Hi All - I'm new here and to woodstoves in general. I just picked up a small potbelly stove today for occasional heating of a small, uninsulated workshop. It was sold to me as a Montgomery Ward 68 wood / coal stove. I'm curious if this is actually a wood stove, or if it's designed to  just burn coal, based on the dimensions. It seems I'd have to work to break down any firewood to get it to fit in this small stove. Dimensions are approximately 11" wide and 27" tall. 

Also curious if anyone has tips for adapting this oval flue connection to standard round stovepipe. Oval measures 6"X3", and I need to adapt to 6" round pipe. I'm thinking I can secure a 6" round pipe over it and call it done? Or should I find an adapter/make my own for a tight fit? 

Lastly, ,  is the round, removable plate in the top of the stove just another door for stoking the fire? Or can it also be used for cooking? I keep seeing mentions of this sort of plate being removed and used for special cooking pots, but maybe that is something else entirely? Like I said, new to this.

Thanks in advance for the help!


----------



## begreen (Oct 11, 2020)

Looks like a coal stove.


----------



## SidecarFlip (Oct 12, 2020)

Sure does.  Best use is as a planter.  Art deco piece...


----------



## mdkpsu (Oct 12, 2020)

Thanks for the info. Just curious why you're implying it won't be very useful as a stove. Does this style/size of a coal stove have issues? I didn't pay much for the stove so just trying to figure out if this is worth hooking up and using, or cutting my losses and finding something else. The room I'm looking to heat occasionally is a 10x10 shed. Thanks again,


----------



## PA Mountain Man (Dec 14, 2020)

This brings back memories. My dad put one of these in our small kitchen in 72. I spent a lot of time cutting and splitting 4" wood. It drafted like crazy and the joke was don't split the wood too small or it will suck it up the chimney. We figured out half green sugar maple worked best. I seem to remember  squashing one end of pipe to fit the oval. It heated up fast, but didn't hold fire long. Yes you can cook on top. We neer used coal, but in the 11 years of service it worked well.

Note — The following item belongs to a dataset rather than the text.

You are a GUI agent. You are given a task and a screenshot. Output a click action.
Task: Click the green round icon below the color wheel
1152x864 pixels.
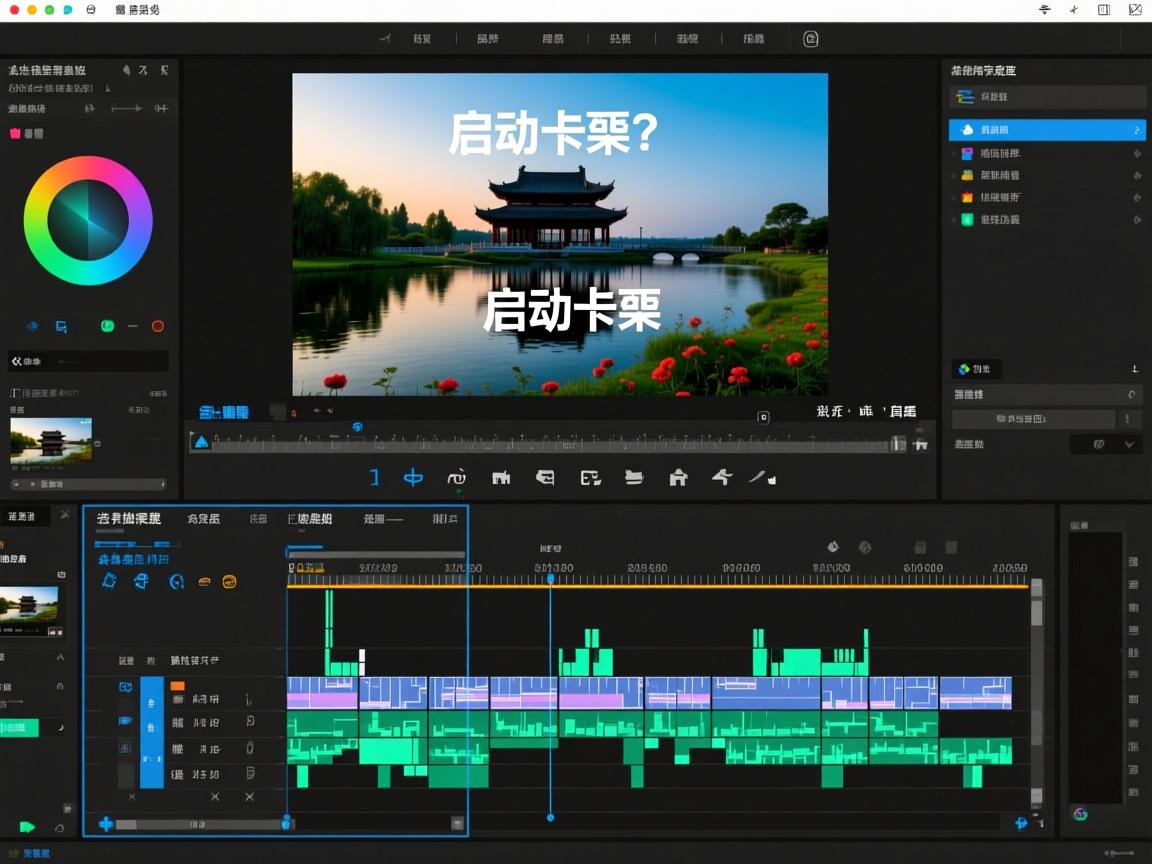[107, 326]
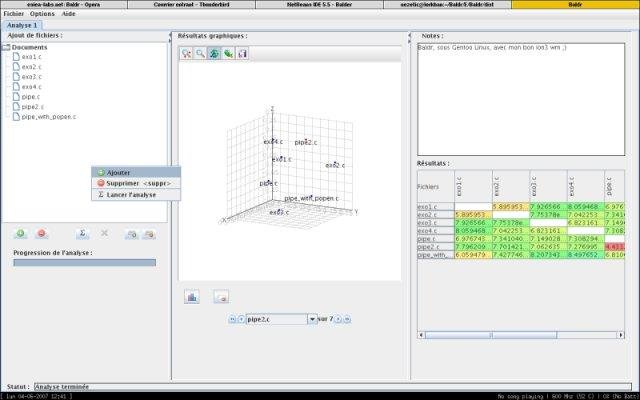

Hope this helps.


----------



## john26 (Dec 15, 2020)

Coal stoves have a grate in the bottom, coal burns from the bottom wood from the top.  You would not be able to establish a good bed of coals with this, it would burn wood fast and hot could damage the stove possibly the chimney.  If you tried to burn green wood or half green to slow the burn down it would make a lot of creosote and could possibly cause a chimney fire.


----------



## Piney (Dec 16, 2020)

Ours works fine with wood.   We heat a 400 sq ft office with it.   Add some steel at the grate level if you can’t establish a bed of coals. Squash a 6” pipe.  It should fit the oval.


----------



## Piney (Dec 17, 2020)

Piney said:


> Ours works fine with wood.   We heat a 400 sq ft office with it.   Add some steel at the grate level if you can’t establish a bed of coals. Squash a 6” pipe.  It should fit the oval.


PS. We do use a damper- that’s key


----------